WHAT TO WORK ON ▸ For this exercise, reproduce only the lines from the one holding "Task: Open the Request reuse permissions link" through the final line of the data below, exactly, and omit pictures.

○ ○ ○

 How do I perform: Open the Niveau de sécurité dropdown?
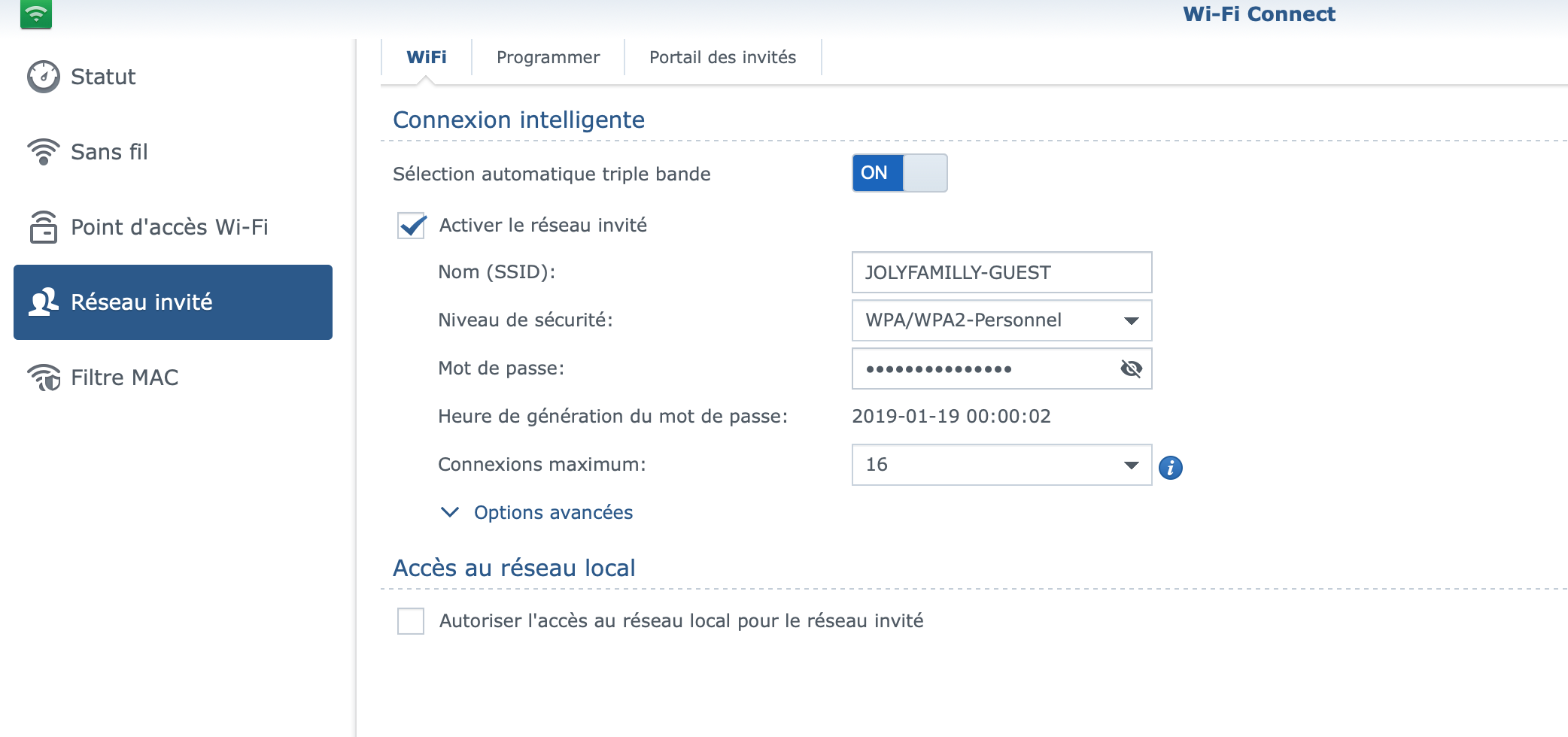point(1001,320)
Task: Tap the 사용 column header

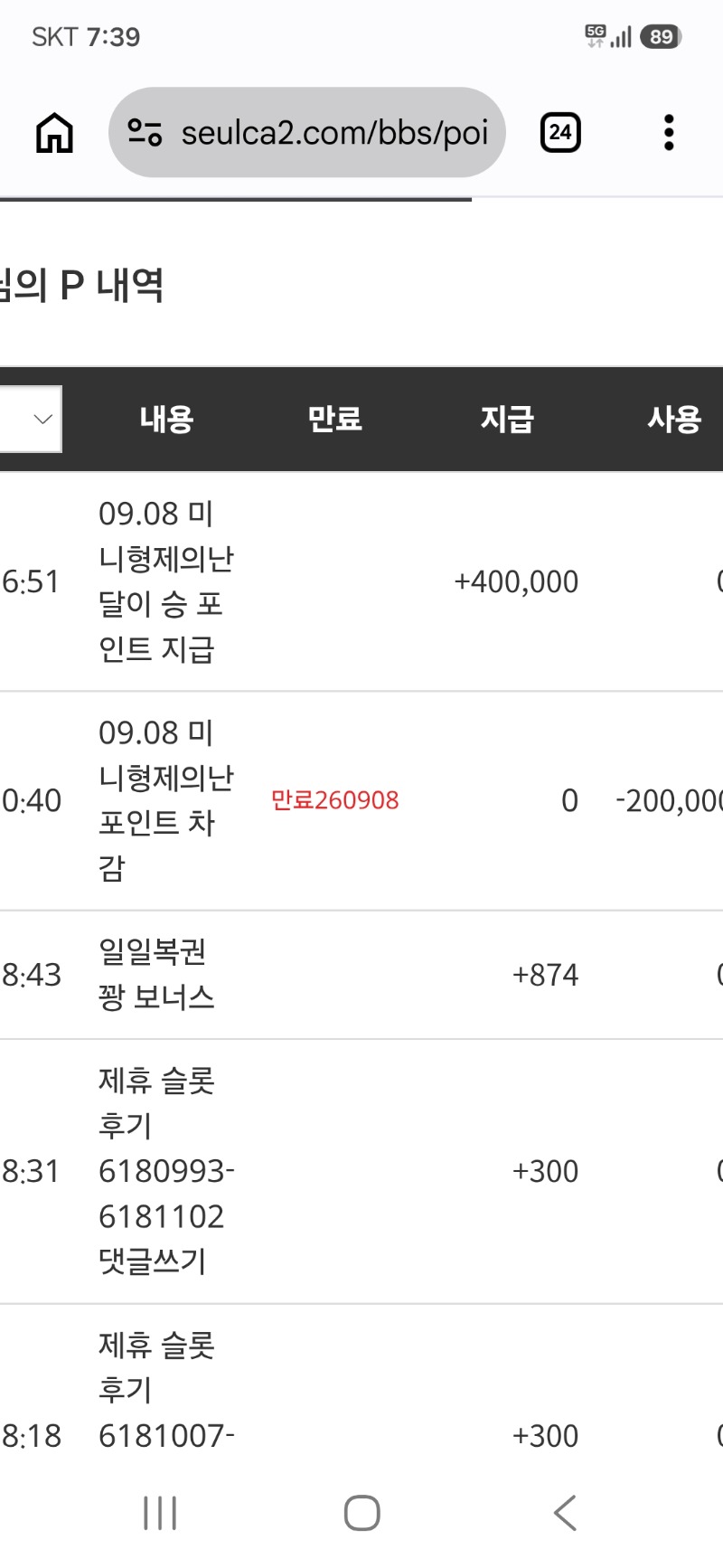Action: pos(674,419)
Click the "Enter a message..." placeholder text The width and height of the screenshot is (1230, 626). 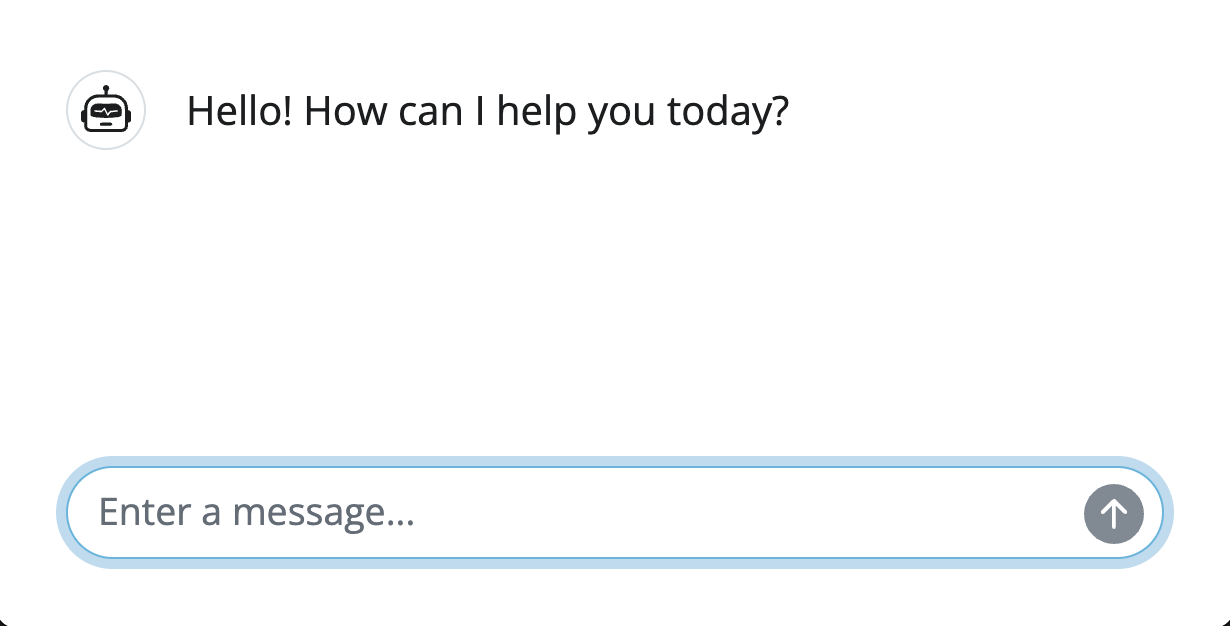(256, 513)
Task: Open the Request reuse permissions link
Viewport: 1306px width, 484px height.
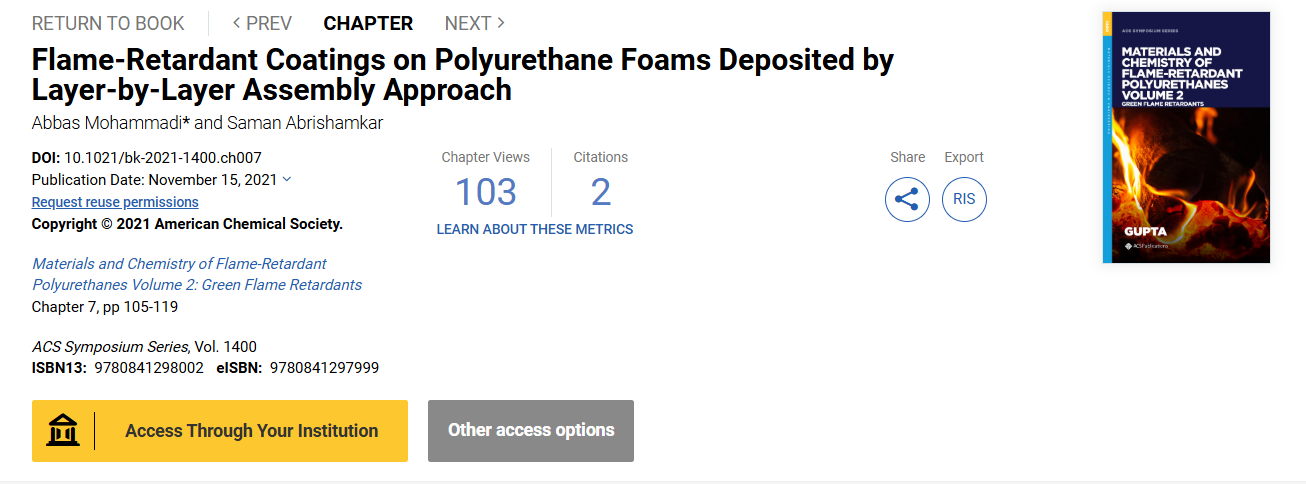Action: tap(115, 202)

○ ○ ○

PROBLEM SOLUTION ▸
Task: Open the Request reuse permissions link
Viewport: 1306px width, 484px height.
Action: tap(115, 202)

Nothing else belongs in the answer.